How Many Calories Do You Need?

How Many Calories Do You Need?

On 24 Nov 2014, in Wellness, health, nutrition

Your BMR (basal metabolic rate) is the number of calories your body needs each day to perform basic functions. From the time you go to sleep at night until you go to sleep the next night, your body is using calories to fuel the body. Nearly 75 percent of the calories you eat each day are used by the body for this purpose.

You expend energy no matter what you're doing -- even when you are sleeping. It takes calories to breathe, build new red and white blood cells, build muscle tone, pump blood throughout the body, think, raise or lower your body temperature and all other basic body functions -- not to mention the calories needed for moving around, working, reading and everything else you do in a day.

If you've noticed that it becomes harder every year to eat whatever you want and stay slim, you've learned that your BMR decreases as you age. Likewise, depriving yourself of food in hopes of losing weight also decreases your BMR, as your body adjusts how it burns fuel depending upon the amount of fuel it is given.

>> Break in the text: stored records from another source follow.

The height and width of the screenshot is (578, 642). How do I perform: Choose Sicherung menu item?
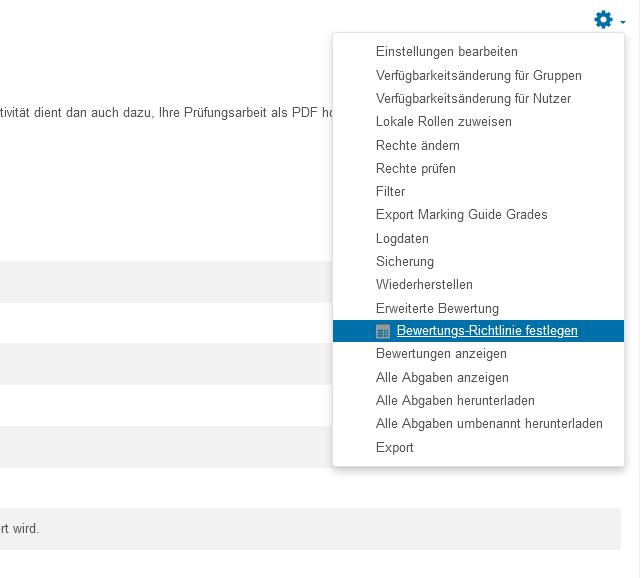pyautogui.click(x=405, y=261)
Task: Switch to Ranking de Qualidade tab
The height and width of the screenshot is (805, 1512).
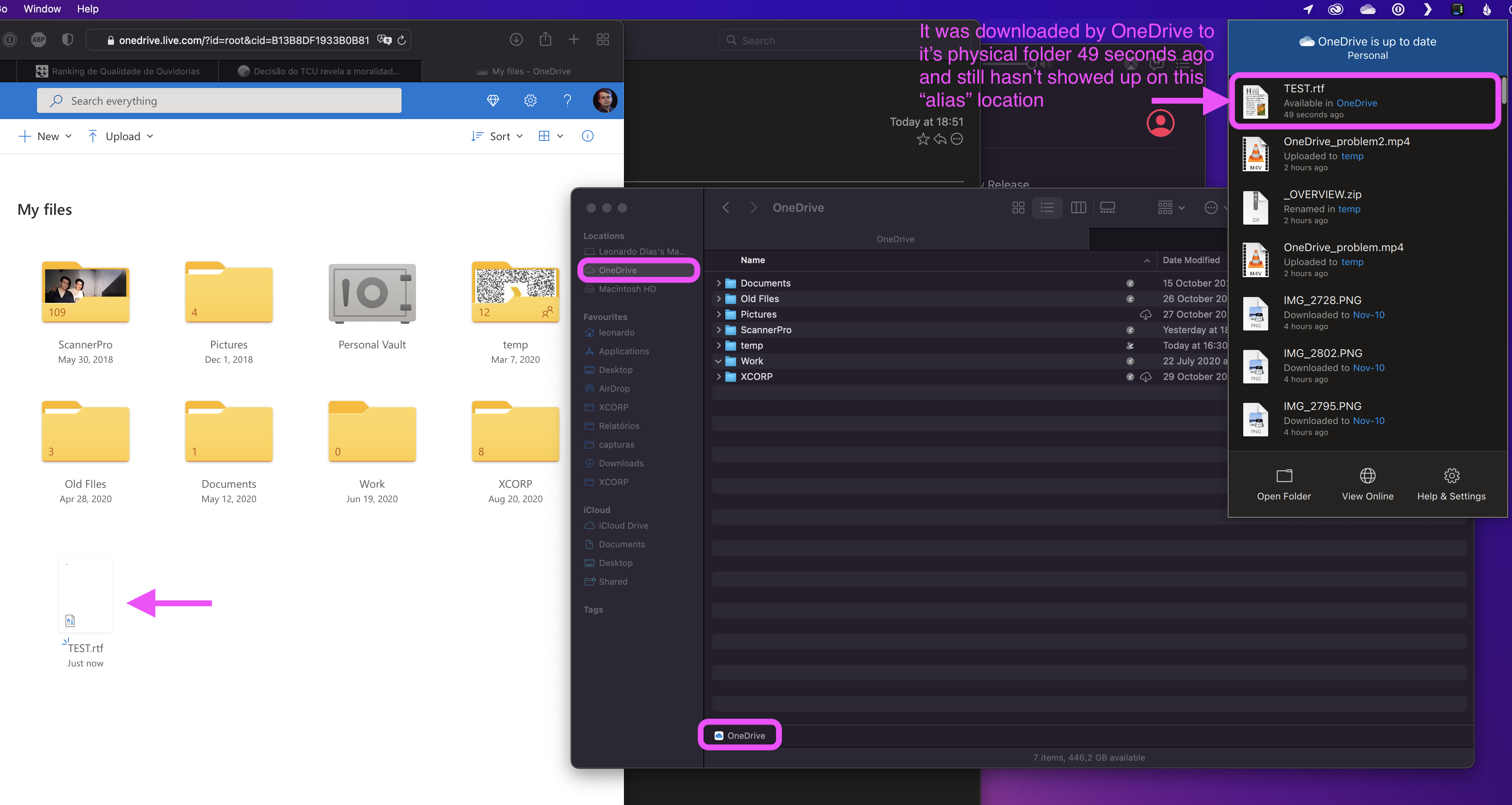Action: (117, 71)
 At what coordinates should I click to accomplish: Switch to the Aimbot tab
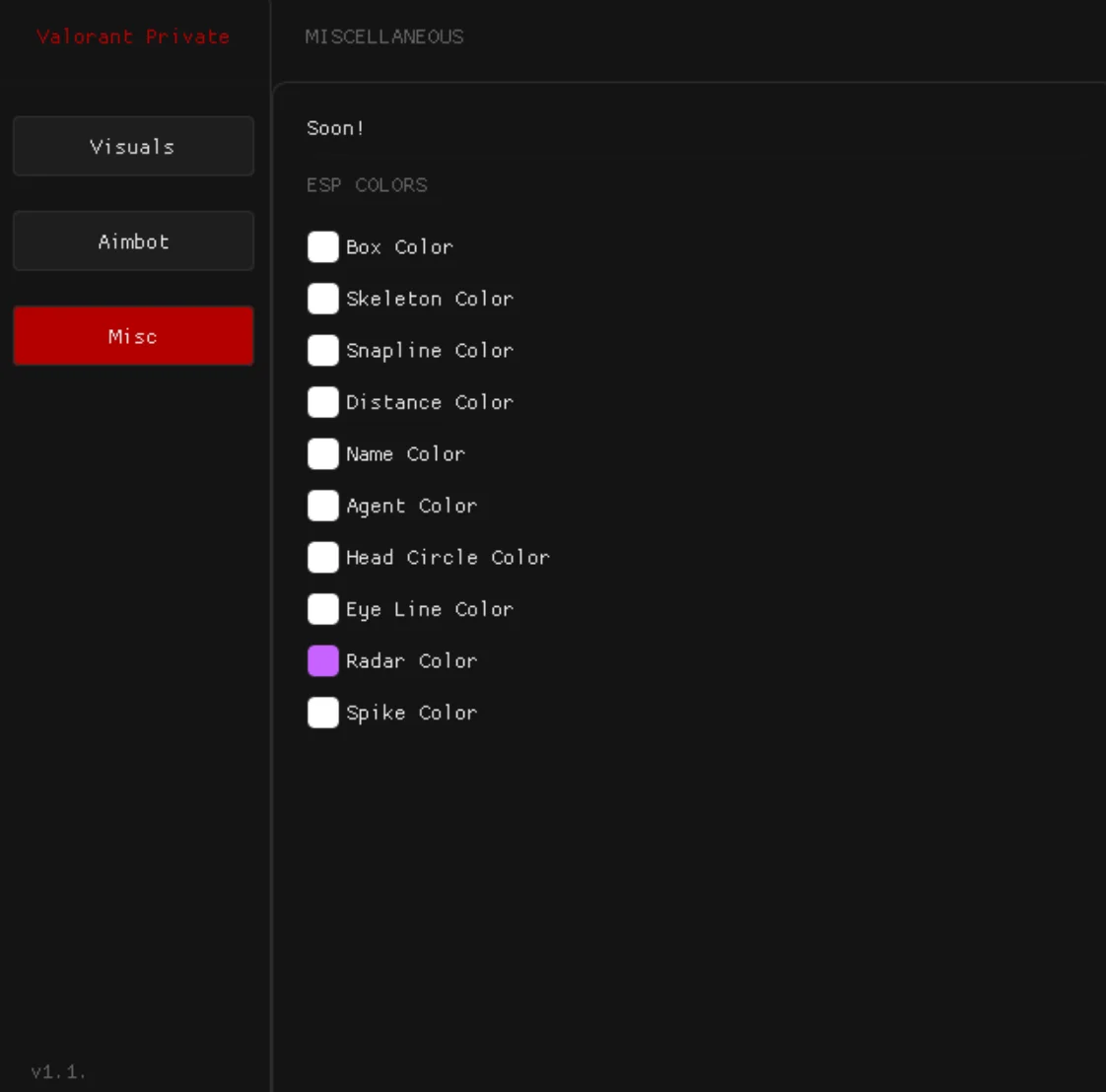[133, 241]
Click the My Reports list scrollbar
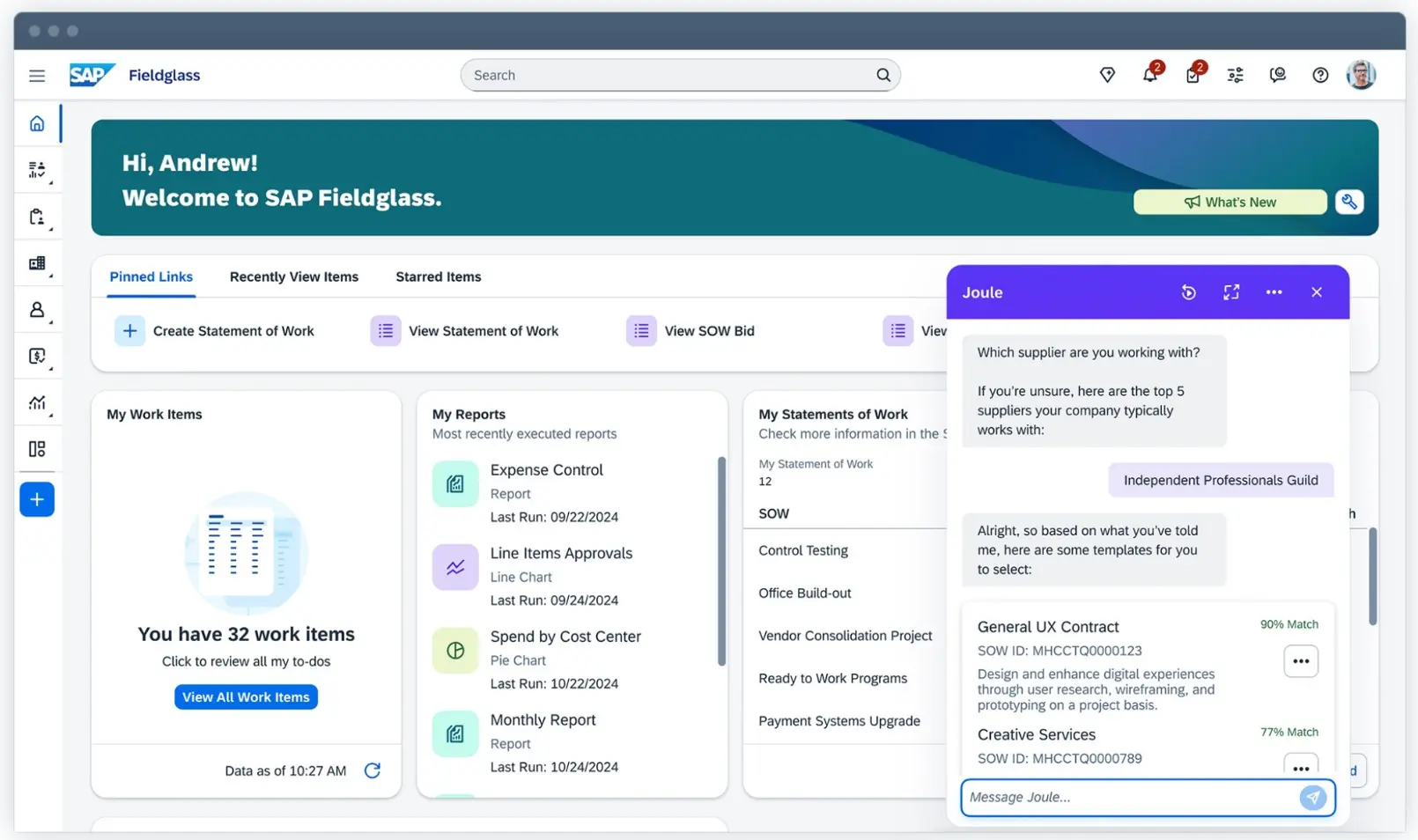The width and height of the screenshot is (1418, 840). 721,560
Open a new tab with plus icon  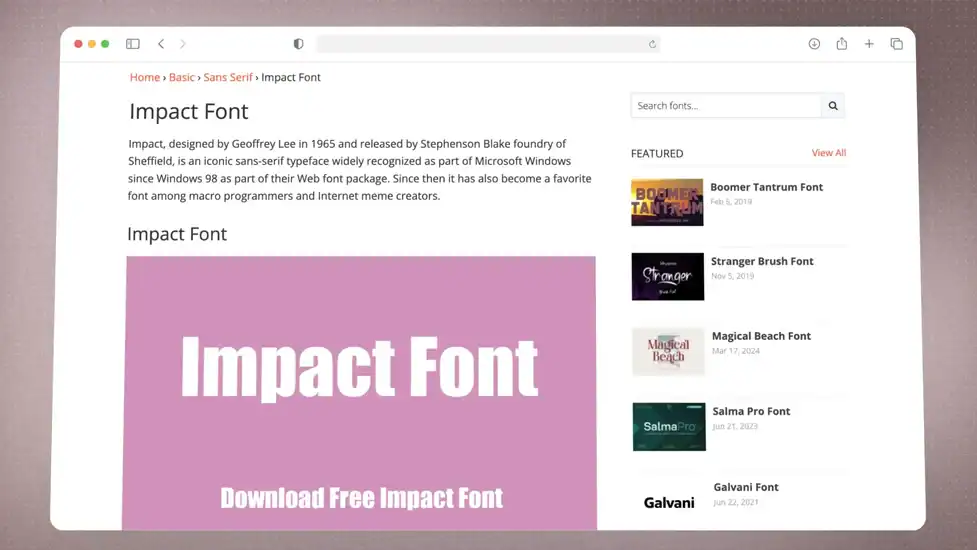(x=869, y=44)
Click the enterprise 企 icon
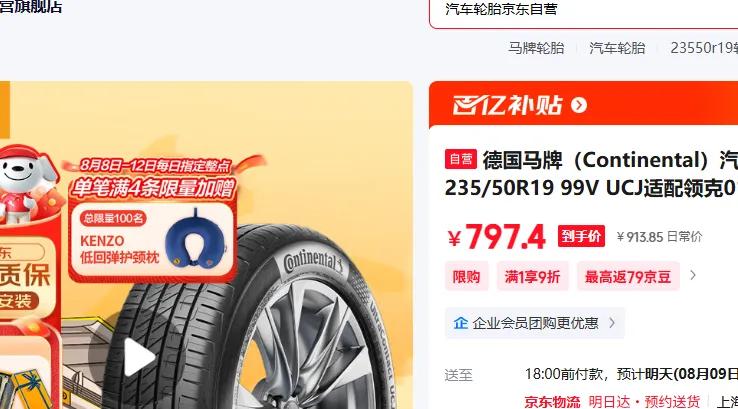738x409 pixels. (460, 323)
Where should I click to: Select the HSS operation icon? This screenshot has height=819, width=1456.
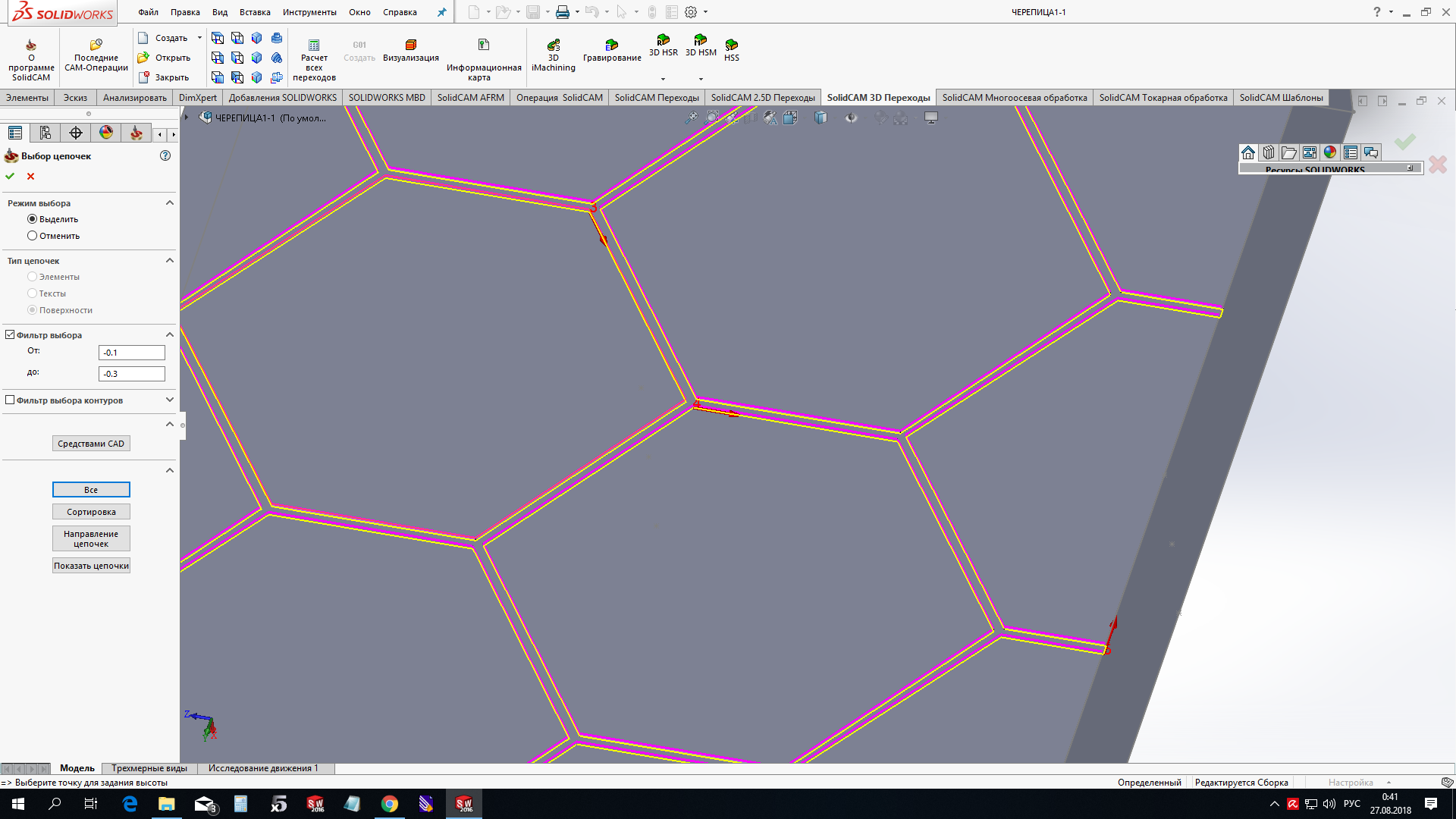(731, 46)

If you eat more calories than your body metabolism needs, you will gain weight. There are 3,500 calories in every pound of body fat. So, if you eat 500 calories more a day than your body needs, you will gain one pound every week.

Knowing your BMR can help you maintain your weight, because you will know approximately how many calories you need each day to perform basic bodily functions. This can also help you determine your exercise needs.

Your BMR is influenced by many factors:

Gender -- Men have a greater muscle mass and a lower body fat percentage. This means they have a higher basal metabolic rate.

Medications -- Some drugs slow down BMR dramatically.

Genes -- Some people are born with faster metabolisms, some with slower metabolisms; this genetic metabolic fact cannot be changed.

Age -- BMR reduces with age. After age 20, it drops about 2 percent per decade.

Exercise -- Physical exercise influences body weight by burning calories, but it also helps raise your BMR by building extra lean tissue (lean tissue is more metabolically demanding than fat tissue), so you burn more calories even when sleeping.

Weight -- The more your weight, the higher your BMR; for example: the metabolic rate of obese women is 25 percent higher than the metabolic rate of thin women.

Body Surface Area -- The greater your body surface area factor, the higher your BMR, i.e., tall, thin people have higher BMRs.

Body Fat Percentage -- The lower your body fat percentage, the higher your BMR; the higher body fat percentage in the male body is one reason why men generally have a 10-15 percent higher BMR than women.

Diet -- Starvation, eating disorders or serious abrupt calorie reduction can dramatically reduce BMR by up to 30 percent; restrictive low-calorie weight loss diets may cause your BMR to drop by as much as 20 percent.

Other Factors -- Other factors include body temperature and health, hormones, external temperature and glands/ glandular function.